Element and text location data
BEGIN

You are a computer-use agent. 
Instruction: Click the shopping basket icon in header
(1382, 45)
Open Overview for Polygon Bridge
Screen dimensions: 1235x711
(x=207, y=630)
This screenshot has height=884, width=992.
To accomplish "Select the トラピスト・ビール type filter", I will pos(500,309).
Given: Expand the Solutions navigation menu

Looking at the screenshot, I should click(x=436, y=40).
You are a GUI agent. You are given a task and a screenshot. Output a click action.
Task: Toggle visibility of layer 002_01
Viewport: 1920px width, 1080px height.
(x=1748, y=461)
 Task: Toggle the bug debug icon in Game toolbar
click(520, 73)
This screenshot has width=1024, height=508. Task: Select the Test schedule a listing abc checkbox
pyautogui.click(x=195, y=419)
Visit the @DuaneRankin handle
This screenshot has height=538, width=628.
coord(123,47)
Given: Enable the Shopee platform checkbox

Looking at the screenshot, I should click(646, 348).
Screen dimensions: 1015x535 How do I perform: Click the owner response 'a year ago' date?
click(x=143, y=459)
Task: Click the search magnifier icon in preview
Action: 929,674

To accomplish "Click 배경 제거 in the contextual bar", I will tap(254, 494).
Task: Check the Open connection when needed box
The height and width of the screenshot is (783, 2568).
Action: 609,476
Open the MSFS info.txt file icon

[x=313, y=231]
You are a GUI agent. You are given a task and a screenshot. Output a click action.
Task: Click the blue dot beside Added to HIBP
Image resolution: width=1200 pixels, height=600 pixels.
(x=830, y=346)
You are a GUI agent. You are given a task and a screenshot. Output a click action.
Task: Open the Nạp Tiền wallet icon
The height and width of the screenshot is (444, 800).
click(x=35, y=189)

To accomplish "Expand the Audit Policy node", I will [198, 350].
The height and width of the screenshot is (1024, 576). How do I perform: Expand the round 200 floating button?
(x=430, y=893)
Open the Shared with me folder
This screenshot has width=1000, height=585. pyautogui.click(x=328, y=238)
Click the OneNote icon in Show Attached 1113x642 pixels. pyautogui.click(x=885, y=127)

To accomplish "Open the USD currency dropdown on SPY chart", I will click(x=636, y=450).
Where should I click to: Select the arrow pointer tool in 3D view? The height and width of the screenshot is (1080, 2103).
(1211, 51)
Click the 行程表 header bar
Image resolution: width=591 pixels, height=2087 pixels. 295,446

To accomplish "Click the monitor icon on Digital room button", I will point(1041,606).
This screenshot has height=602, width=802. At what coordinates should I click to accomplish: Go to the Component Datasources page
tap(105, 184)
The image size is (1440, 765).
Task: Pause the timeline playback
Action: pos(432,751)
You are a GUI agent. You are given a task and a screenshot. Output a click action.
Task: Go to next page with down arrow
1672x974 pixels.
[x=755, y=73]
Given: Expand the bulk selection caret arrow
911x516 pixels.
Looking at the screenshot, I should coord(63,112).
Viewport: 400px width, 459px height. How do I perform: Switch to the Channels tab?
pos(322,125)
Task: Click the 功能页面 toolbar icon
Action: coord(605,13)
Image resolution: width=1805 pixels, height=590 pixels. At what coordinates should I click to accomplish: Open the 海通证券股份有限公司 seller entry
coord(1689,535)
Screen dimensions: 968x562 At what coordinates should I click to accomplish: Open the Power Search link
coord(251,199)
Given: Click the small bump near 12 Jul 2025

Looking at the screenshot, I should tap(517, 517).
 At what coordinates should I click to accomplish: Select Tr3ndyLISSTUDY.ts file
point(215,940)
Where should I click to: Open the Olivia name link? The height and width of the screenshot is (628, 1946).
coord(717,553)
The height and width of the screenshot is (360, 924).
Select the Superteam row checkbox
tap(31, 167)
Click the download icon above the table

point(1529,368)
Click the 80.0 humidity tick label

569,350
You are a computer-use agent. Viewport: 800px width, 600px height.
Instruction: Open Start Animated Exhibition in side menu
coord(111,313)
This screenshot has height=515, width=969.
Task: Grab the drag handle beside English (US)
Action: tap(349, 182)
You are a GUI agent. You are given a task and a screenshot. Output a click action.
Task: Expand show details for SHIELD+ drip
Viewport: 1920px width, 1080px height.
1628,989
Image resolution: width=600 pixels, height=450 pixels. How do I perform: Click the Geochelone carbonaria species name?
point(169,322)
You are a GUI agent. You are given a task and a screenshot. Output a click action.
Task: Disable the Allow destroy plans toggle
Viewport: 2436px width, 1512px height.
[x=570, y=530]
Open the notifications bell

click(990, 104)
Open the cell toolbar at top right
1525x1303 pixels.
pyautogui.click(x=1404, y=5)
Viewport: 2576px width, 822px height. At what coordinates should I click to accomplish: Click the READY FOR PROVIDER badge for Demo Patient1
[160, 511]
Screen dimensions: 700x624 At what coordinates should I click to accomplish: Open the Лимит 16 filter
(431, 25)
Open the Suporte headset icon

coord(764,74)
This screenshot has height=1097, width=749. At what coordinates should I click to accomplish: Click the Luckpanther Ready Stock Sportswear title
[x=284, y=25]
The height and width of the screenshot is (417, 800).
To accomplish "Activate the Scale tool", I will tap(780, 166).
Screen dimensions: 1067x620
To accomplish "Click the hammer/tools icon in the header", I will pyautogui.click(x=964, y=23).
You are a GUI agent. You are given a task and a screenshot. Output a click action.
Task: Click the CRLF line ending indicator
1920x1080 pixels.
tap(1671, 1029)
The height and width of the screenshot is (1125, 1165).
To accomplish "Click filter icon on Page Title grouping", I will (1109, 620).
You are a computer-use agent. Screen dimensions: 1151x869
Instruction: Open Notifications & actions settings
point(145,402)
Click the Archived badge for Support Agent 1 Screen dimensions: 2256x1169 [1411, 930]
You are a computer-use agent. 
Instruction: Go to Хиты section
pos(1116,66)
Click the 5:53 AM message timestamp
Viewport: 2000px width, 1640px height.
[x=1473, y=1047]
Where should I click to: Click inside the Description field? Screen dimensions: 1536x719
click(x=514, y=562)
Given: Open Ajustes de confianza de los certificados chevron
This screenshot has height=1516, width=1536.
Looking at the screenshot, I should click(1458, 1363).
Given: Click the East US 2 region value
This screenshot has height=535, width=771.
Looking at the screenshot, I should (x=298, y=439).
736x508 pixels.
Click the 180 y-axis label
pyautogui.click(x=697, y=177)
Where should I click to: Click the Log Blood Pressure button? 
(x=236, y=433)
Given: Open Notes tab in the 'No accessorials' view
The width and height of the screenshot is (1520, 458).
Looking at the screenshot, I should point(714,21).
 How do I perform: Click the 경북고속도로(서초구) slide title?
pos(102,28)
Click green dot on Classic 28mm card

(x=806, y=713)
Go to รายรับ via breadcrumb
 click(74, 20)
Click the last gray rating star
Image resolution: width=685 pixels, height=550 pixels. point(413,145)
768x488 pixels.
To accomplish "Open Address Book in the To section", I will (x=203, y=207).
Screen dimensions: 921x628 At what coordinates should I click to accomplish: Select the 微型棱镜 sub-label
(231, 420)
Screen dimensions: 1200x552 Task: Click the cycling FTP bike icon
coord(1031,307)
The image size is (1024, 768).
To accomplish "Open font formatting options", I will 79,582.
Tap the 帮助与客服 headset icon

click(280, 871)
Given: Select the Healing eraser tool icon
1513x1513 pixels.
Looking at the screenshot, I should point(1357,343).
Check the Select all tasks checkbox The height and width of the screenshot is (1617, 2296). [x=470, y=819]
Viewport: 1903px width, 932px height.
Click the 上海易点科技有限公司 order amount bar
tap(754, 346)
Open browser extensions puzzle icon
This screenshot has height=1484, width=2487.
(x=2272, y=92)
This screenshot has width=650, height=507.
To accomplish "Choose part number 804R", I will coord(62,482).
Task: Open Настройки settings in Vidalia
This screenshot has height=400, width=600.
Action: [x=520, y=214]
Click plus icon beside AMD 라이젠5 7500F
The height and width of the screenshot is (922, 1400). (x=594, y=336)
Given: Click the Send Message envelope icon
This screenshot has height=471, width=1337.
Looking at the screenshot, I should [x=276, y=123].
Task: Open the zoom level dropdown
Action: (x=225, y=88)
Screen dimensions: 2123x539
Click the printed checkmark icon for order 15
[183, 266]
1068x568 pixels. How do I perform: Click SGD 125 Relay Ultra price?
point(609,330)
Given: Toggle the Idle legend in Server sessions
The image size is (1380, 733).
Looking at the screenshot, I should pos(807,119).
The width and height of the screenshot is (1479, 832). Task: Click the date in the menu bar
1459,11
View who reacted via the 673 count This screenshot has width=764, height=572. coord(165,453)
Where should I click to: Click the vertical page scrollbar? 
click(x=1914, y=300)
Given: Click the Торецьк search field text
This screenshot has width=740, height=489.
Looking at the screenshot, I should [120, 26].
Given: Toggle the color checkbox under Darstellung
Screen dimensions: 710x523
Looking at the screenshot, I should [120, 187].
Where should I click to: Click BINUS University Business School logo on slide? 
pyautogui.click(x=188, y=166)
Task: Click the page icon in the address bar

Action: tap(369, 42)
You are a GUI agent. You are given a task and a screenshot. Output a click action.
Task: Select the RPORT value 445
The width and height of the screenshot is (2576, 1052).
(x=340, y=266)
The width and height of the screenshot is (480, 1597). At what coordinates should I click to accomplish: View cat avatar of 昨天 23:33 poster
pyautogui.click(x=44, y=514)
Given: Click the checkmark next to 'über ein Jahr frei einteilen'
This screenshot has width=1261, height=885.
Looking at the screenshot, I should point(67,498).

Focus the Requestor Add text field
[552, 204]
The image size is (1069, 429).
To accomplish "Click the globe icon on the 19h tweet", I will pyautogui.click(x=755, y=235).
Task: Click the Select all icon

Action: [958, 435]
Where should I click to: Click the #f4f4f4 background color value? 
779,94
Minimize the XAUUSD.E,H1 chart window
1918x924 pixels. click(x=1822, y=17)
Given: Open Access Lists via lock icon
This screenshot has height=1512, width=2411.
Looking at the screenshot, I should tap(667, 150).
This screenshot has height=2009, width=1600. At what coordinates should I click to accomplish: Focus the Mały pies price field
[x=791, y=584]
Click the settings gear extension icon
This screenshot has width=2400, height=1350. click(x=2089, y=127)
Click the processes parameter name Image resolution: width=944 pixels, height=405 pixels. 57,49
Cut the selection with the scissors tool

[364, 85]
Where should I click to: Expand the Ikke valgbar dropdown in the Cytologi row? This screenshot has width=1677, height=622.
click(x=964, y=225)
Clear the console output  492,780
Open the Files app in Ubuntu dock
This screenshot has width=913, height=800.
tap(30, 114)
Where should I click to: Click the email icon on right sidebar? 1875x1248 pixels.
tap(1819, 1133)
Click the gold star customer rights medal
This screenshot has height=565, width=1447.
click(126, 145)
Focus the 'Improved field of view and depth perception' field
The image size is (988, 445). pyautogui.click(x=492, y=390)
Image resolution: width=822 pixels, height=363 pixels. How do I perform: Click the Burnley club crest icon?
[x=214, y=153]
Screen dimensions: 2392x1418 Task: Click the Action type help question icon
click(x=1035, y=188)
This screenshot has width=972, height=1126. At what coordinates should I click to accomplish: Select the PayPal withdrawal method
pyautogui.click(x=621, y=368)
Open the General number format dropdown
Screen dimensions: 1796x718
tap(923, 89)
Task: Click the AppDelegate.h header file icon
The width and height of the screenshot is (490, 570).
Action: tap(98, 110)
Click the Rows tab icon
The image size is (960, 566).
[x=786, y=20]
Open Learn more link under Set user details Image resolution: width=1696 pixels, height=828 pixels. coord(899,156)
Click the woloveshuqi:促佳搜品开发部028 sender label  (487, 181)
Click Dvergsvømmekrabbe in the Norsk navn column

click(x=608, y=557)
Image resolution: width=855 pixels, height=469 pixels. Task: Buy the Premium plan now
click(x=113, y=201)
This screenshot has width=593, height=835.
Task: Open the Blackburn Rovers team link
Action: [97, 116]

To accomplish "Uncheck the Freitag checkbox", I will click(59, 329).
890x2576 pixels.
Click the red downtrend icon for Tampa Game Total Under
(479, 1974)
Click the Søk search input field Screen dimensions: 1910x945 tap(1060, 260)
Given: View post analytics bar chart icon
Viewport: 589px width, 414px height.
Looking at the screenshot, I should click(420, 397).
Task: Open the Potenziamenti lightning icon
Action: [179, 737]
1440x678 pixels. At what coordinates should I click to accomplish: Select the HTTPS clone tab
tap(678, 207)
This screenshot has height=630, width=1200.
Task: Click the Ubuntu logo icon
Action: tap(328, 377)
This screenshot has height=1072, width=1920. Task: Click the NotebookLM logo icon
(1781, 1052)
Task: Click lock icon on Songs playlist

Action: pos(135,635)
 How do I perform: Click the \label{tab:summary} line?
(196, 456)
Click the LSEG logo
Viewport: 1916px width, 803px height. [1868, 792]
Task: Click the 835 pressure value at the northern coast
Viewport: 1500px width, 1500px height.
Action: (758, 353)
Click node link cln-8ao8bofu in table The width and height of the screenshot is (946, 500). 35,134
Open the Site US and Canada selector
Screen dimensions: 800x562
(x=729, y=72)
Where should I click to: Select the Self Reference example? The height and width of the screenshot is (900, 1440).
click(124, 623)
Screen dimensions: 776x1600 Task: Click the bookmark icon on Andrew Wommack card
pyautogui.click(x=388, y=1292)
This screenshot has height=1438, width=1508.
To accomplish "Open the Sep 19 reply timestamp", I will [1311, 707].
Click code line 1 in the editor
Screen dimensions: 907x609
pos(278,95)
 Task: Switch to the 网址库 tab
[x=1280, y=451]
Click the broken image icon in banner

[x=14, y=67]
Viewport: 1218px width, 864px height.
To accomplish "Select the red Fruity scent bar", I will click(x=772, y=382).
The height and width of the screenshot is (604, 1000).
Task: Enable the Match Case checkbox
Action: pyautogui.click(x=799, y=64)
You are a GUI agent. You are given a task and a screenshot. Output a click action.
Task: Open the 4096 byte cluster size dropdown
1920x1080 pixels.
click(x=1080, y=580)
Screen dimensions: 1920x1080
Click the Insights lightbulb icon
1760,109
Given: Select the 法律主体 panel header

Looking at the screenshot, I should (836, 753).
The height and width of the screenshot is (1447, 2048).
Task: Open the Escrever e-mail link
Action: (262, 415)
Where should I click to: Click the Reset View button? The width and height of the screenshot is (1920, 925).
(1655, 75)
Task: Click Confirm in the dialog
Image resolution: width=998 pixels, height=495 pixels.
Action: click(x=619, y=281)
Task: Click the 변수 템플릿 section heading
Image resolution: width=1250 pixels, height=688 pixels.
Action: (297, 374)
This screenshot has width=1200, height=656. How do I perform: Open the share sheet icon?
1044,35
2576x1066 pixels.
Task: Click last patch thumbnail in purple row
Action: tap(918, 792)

END

_Task directions:_
Please recast the rows as a JSON list of strings, one string per line and no blank lines, beginning at the line that contains "Given: Select the Healing eraser tool icon" and stopping after the line that contains "click(x=1914, y=300)".

_Reply to the task:_
[
  "Given: Select the Healing eraser tool icon",
  "1513x1513 pixels.",
  "Looking at the screenshot, I should point(1357,343).",
  "Check the Select all tasks checkbox The height and width of the screenshot is (1617, 2296). [x=470, y=819]",
  "Viewport: 1903px width, 932px height.",
  "Click the 上海易点科技有限公司 order amount bar",
  "tap(754, 346)",
  "Open browser extensions puzzle icon",
  "This screenshot has height=1484, width=2487.",
  "(x=2272, y=92)",
  "This screenshot has width=650, height=507.",
  "To accomplish \"Choose part number 804R\", I will coord(62,482).",
  "Task: Open Настройки settings in Vidalia",
  "This screenshot has height=400, width=600.",
  "Action: [x=520, y=214]",
  "Click plus icon beside AMD 라이젠5 7500F",
  "The height and width of the screenshot is (922, 1400). (x=594, y=336)",
  "Given: Click the Send Message envelope icon",
  "This screenshot has height=471, width=1337.",
  "Looking at the screenshot, I should [x=276, y=123].",
  "Task: Open the zoom level dropdown",
  "Action: (x=225, y=88)",
  "Screen dimensions: 2123x539",
  "Click the printed checkmark icon for order 15",
  "[183, 266]",
  "1068x568 pixels. How do I perform: Click SGD 125 Relay Ultra price?",
  "point(609,330)",
  "Given: Toggle the Idle legend in Server sessions",
  "The image size is (1380, 733).",
  "Looking at the screenshot, I should pos(807,119).",
  "The width and height of the screenshot is (1479, 832). Task: Click the date in the menu bar",
  "1459,11",
  "View who reacted via the 673 count This screenshot has width=764, height=572. coord(165,453)",
  "Where should I click to: Click the vertical page scrollbar? ",
  "click(x=1914, y=300)"
]